Let \(N=\{1,2\}\) be two players with its corresponding power set \(2^N = \{\{1,2\}, \{1\}, \{2\}, \emptyset\}\). The following power relation is given: \(\succeq = \{(\{1,2\},\{2\}), (\{2\}, \emptyset), (\emptyset, \{2\}), (\emptyset, \{1\})\}\). This power relation can be rewritten in a consecutive order as: \(\{1,2\} \succ \{2\} \sim \emptyset \succ \{1\}\). Its quotient order is formed by three equivalence classes \(\sum_1 = \{\{1,2\}\}, \sum_2 = \{\{2\}, \emptyset\},\) and \(\sum_3 = \{\{1\}\}\); so the quotient order of \(\succeq\) is such that \(\{\{1,2\}\} \succ \{\{2\}, \emptyset\} \succ \{\{1\}\}\).

A social ranking solution (also called social ranking or, simply, solution) on \(N\), is a function \(R: \mathcal{T}(\mathcal{P}) \longrightarrow \mathcal{T}(N)\) associating to each power relation \(\succeq \in \mathcal{T}(\mathcal{P})\) a total preorder \(R(\succeq)\) (or \(R^\succeq\)) over the elements of \(N\). By this definition, the notion \(i R^\succeq j\) means that applying the social ranking solution to the power relation \(\succeq\) gives the result that \(i\) is ranked higher than or equal to \(j\).
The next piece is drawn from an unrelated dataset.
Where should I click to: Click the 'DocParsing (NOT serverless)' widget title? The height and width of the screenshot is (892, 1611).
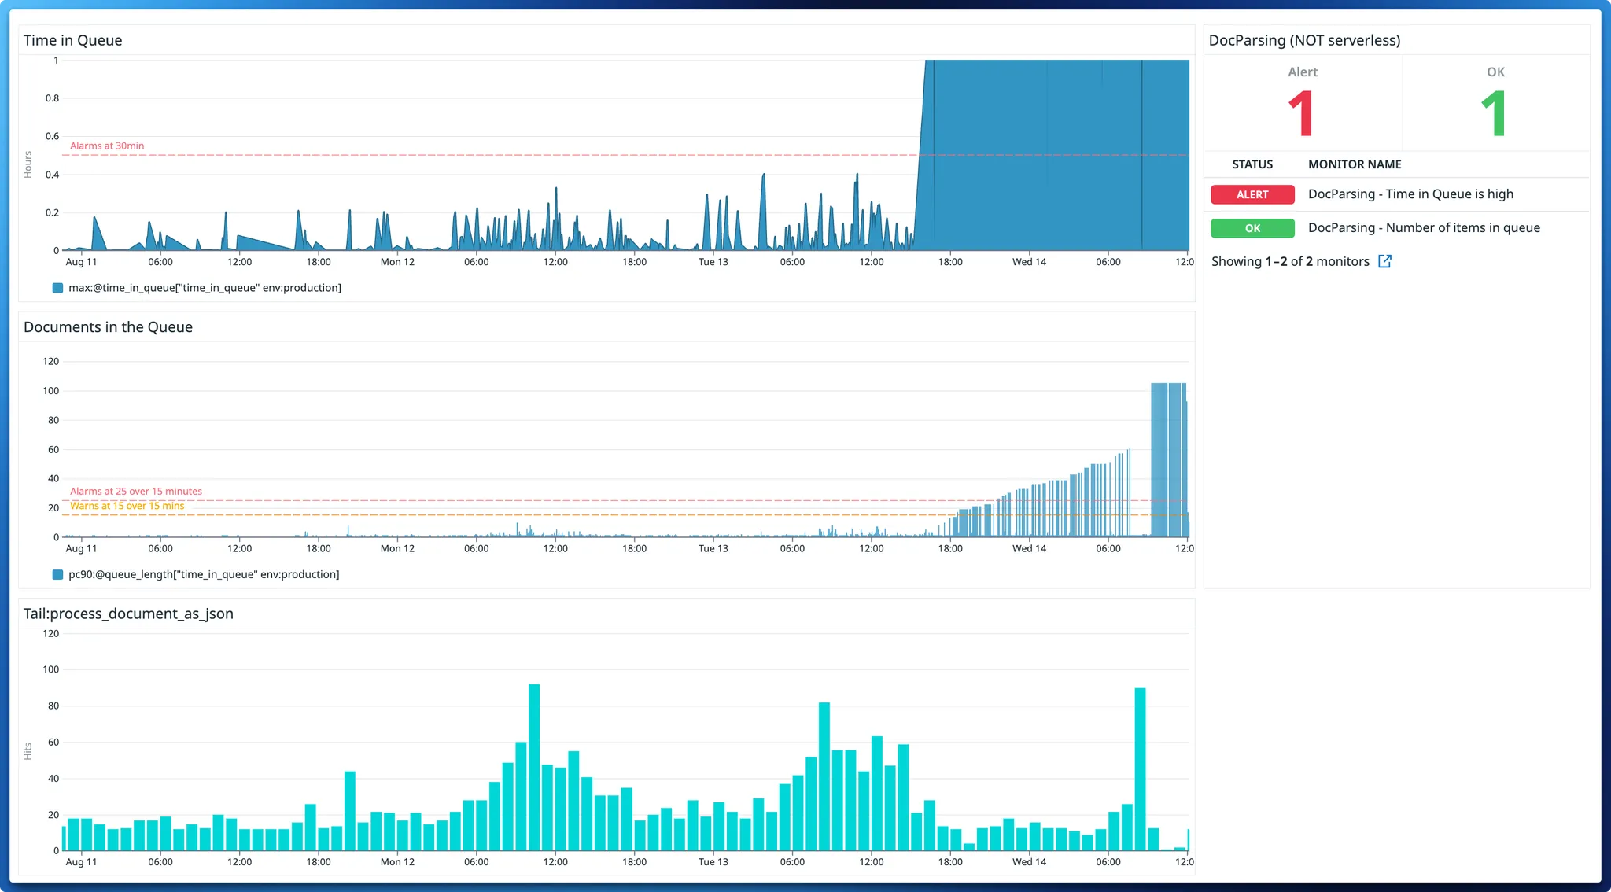[x=1304, y=40]
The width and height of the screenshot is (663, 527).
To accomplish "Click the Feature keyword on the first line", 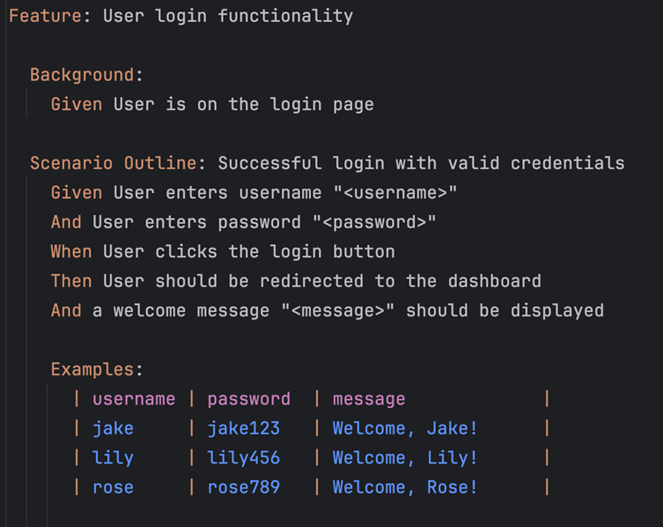I will tap(45, 16).
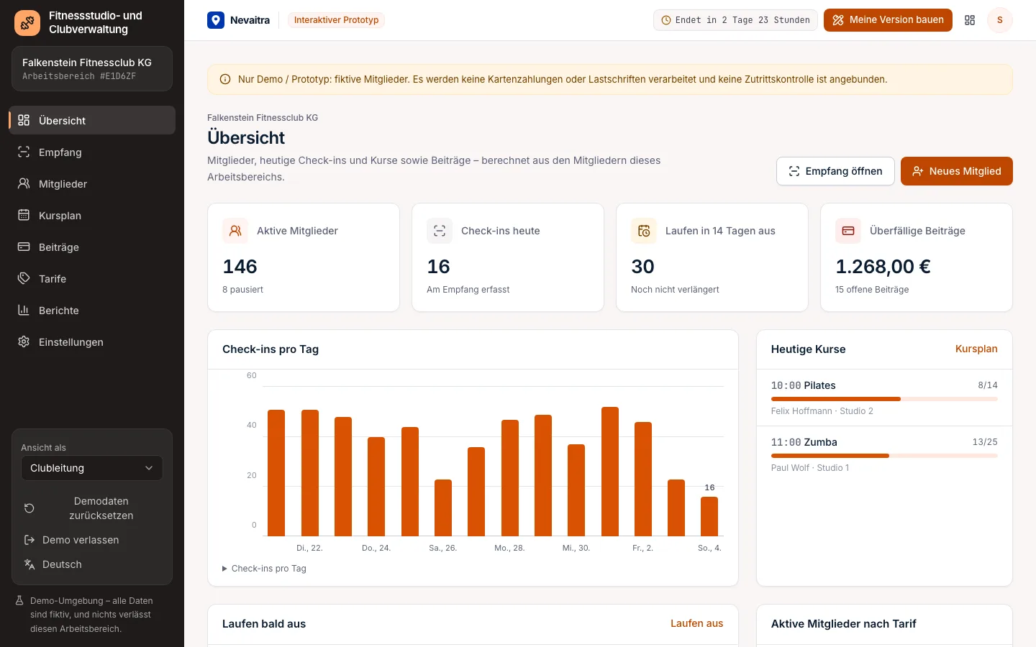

2.1 Creating PowerRelation Objects

A power relation in the socialranking package is defined to be reflexive, transitive and total. In designing the package it was deemed logical to have the coalitions specified in a consecutive order, as seen in Example 1. Each coalition in that order is split either by a ">" (left side strictly better) or a "~" (two coalitions indifferent to one another). The following code chunk shows the power relation from Example 1 and how a correlating PowerRelation object can be constructed.

library(socialranking)
pr <- newPowerRelation(c(1,2), ">", 2, "~", c(), ">", 1)
pr
## Elements: 1 2
## 12 > (2 ~ {}) > 1
class(pr)
## [1] "PowerRelation"      "SingleCharElements"

Notice how coalitions such as \(\{1,2\}\) are written as 12 to improve readability. Similarly the function newPowerRelationFromString saves some typing on the user’s end by interpreting each character of a coalition as a separate player. Note that spaces in that function are ignored.
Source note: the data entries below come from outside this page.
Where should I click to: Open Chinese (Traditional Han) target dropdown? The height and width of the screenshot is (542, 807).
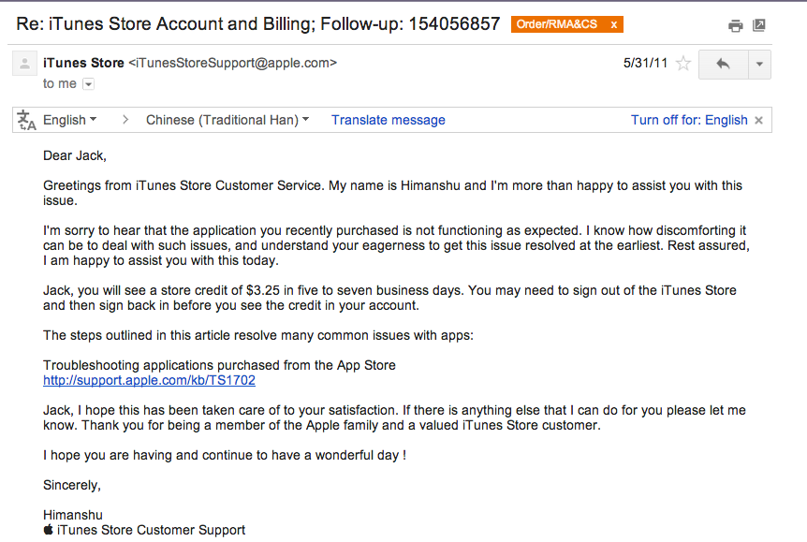tap(227, 120)
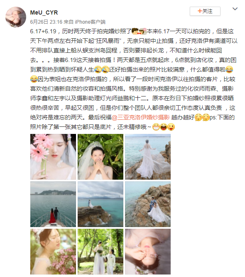The height and width of the screenshot is (277, 245).
Task: Click the crying-laughing emoji after 怀疑人生
Action: (98, 69)
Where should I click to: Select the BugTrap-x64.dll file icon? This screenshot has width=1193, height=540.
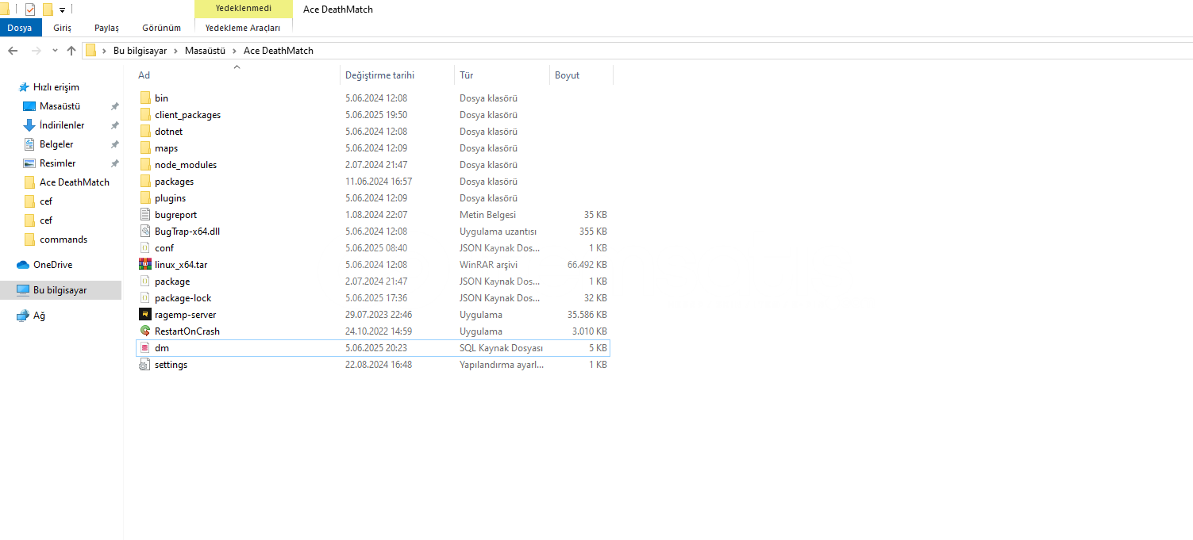(144, 232)
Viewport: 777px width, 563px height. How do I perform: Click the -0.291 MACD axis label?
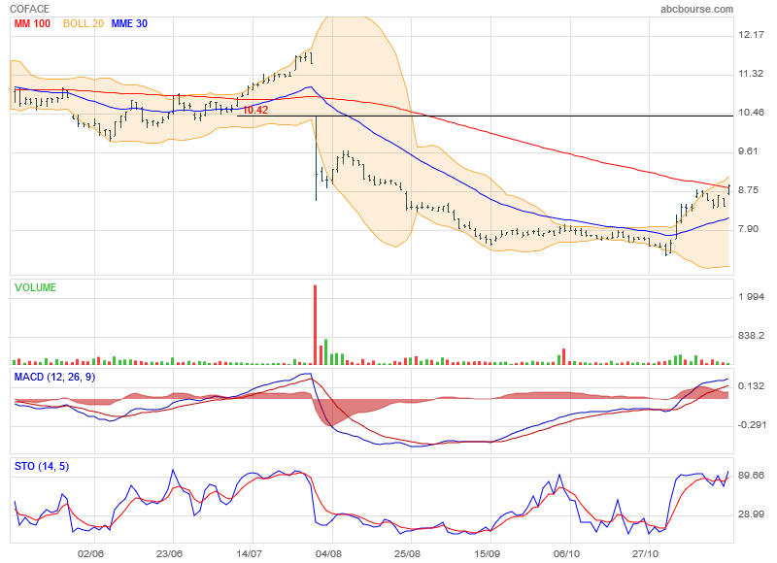[x=753, y=425]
newPowerRelationFromString("12 > 2~{} > 1", asWhat = as.numeric)
## Elements: 1 2
## 12 > (2 ~ {}) > 1

The compact notation is only done in PowerRelation objects where every player is one digit or one character long. If this is not the case, curly braces and commas are added where needed.

prLong <- newPowerRelation(
  c("Alice", "Bob"), ">", "Bob", "~", c(), ">", "Alice"
)
prLong
## Elements: Alice Bob
## {Alice, Bob} > ({Bob} ~ {}) > {Alice}
class(prLong)
## [1] "PowerRelation"

Some may have spotted a "SingleCharElements" class missing in class(prLong) that has been there in class(pr). "SingleCharElements" influences the way coalitions are printed. If it is removed from class(pr), the output will include the same curly braces and commas displayed in prLong.

class(pr) <- class(pr)[-which(class(pr) == "SingleCharElements")]
pr
## Elements: 1 2
## {1, 2} > ({2} ~ {}) > {1}

Internally a PowerRelation is a list with four attributes (see table below). Notice that every coalition vector is turned into a set object from the sets package[12].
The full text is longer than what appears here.